University of Oregon announces sustainable textile facility near new Portland campus

The University of Oregon on Monday announced a new sustainable textile facility near its new Northeast Portland campus.

The facility is part of an academic partnership with NTX, a Singapore-based company that makes textiles with waterless dying technology, which is more environmentally friendly than traditional methods. The multimillion-dollar facility will create a few dozen jobs, further cement Portland’s reputation as a hotbed of the sportswear industry and could attract other research and development facilities.

The facility will be known as the NTX Portland Bridge Innovation Lab in Partnership with the University of Oregon. The supply chain company Luenthai also is partnering with NTX.

The partnership, which doesn’t have a financial component, will make NTX technology available to University of Oregon students.

The University of Oregon last year purchased the former Concordia University campus in Northeast Portland. It’s expected to open next academic year and house programs currently in the White Stag building in Old Town.

The new NTX facility will be located near the Northeast Portland campus, but a site hasn’t been selected yet, said Ellen Schmidt-Devlin, cofounder and executive director of the university’s Portland-based Sport Product Management program, who helped pitch Luenthai representatives on siting the facility in Portland.

She said Boston also was considered.

Schmidt-Devlin expects the facility to be more than 10,000 square feet and employ a few dozen workers. She also said it could prompt other companies to locate research and development offices in Portland, which is an industry hotbed.

“The product creation teams that used to travel to Asia and work on products with companies over there, that’s not going to happen anymore,” Schmidt-Devlin said. “People are not going to travel like that. You’ve got to come here.”

There are around 800 athletic and outdoor companies in Oregon, according to Prosper Portland, the city’s economic development agency, including several focused on making products more sustainably, such as Hilos, which makes 3D-printed footwear, and Unless Collective, which makes plant-based streetwear. The Sustainable Fashion Forum also calls Portland home.

Last year, NTX announced Adidas, which has its North American headquarters in Portland, as its first big customer.

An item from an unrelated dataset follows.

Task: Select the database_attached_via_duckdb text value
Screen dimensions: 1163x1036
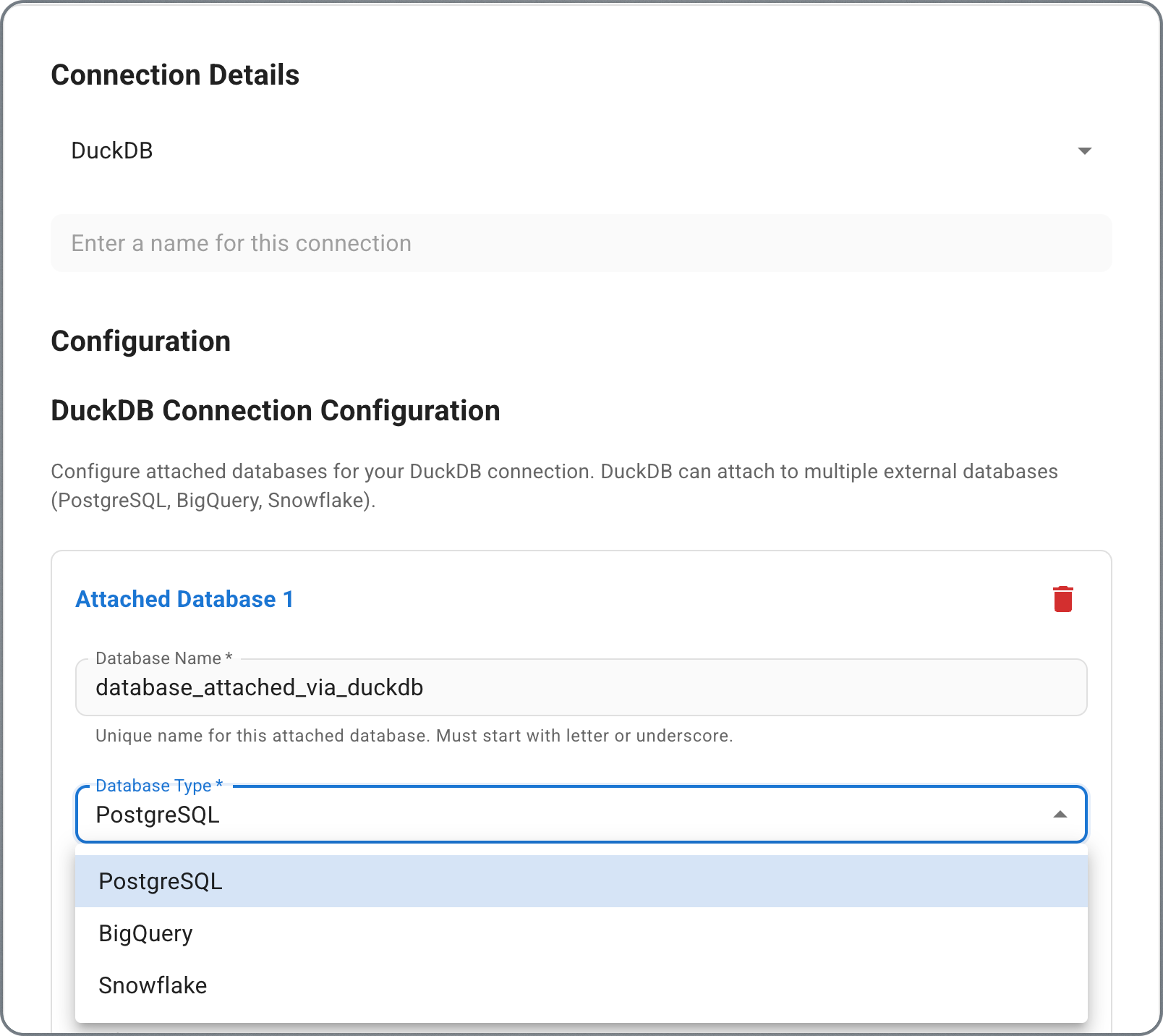Action: click(x=259, y=687)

Schmidt-Devlin said the new facility will have machines that can cut, dye and sew textiles, which will help Portland’s large roster of apparel companies develop more sustainable products and get them to market quicker. It also will be able to do small runs of products.

The facility “underscores Oregon’s emergence as a global epicenter for athletic and outdoor innovation,” Hisham Muhareb, founder of The Materials Shows, which hosts trade shows in Portland and Boston, wrote in a direct message.

Students in the Portland-based Sports Product Management and Sports Product Design graduate programs, as well as students in Eugene-based programs, will have access to the facility.

The NTX dying process uses 90% less water, 65% less energy and 40% less dye than other manufacturing techniques, according to data cited by NTX from the Higg Index, which measures the environmental impact of various materials.

“It’s a sustainable process,” Schmidt-Devlin said. “It makes beautiful products, and it makes sustainable performance products.”

The university and NTX are hosting a signing ceremony for the partnership on Wednesday night.